Publié le 8 novembre 2025 à 20h40. L’ancienne ministre de la Justice et actuelle présidente de la commission législative et judiciaire de l’Assemblée nationale, Choo Mi-ae, a violemment critiqué le parquet, l’accusant de pratiques répréhensibles et de manipulation de l’enquête dans des affaires de corruption.
- Choo Mi-ae dénonce une “organisation corrompue” au sein du parquet.
- Elle évoque des pressions exercées sur des témoins et des tentatives de fabrication de preuves.
- L’affaire remonte à une enquête de 2020 sur l’affaire Lime et des accusations de collusion entre le parquet et des personnalités influentes.
L’attaque frontale de Choo Mi-ae intervient après des témoignages accablants concernant les méthodes d’investigation du parquet dans des affaires de corruption à grande échelle, notamment celle de Daejang-dong. L’ancienne ministre de la Justice, qui a eu des différends notoires avec le procureur général Yoon Seok-yeol par le passé, accuse le parquet de chercher à se venger de ceux qui ont osé enquêter sur ses propres agissements.
Selon Choo Mi-ae, des faits troublants ont été révélés concernant l’affaire Lime.
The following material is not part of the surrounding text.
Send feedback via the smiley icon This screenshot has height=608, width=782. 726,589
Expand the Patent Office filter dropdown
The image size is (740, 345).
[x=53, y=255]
Elle rappelle qu’en 2020, le journal Shinmun avait rapporté qu’un procureur enquêtant sur l’affaire avait reçu des informations privilégiées et des faveurs de la part de Kim Bong-hyun, une personne impliquée dans l’enquête. À l’époque, Yoon Seok-yeol avait fermement contesté toute ingérence, et le procureur en chef Park Soon-cheol avait démissionné, estimant que la politique avait pris le pas sur la justice.
Choo Mi-ae affirme que le parquet a ensuite ciblé les personnes enquêtant sur sa propre corruption, notamment en tentant de manipuler Kim Bong-hyun pour qu’il rédige une fausse déposition en échange de la promesse d’une libération sous caution. Des mandats d’arrêt contre l’avocat de Kim Bong-hyun ont été demandés à plusieurs reprises, mais rejetés par les tribunaux.
Les accusations se sont intensifiées avec le témoignage de Nam Wook, un accusé dans l’affaire Daejang-dong, qui a affirmé avoir été menacé par des procureurs. Selon ses dires, un procureur lui aurait dit :
« On peut vous ouvrir le ventre et retirer tous vos organes, ou simplement découper la partie affectée. C’est votre choix. »
Nam Wook, accusé dans l’affaire Daejang-dong
Choo Mi-ae conclut en dénonçant une organisation prête à fabriquer des preuves et à recourir au chantage pour créer des crimes inexistants. Elle appelle à ce que les responsables de ces agissements soient tenus de rendre des comptes pour avoir déformé la loi et capturé des individus innocents.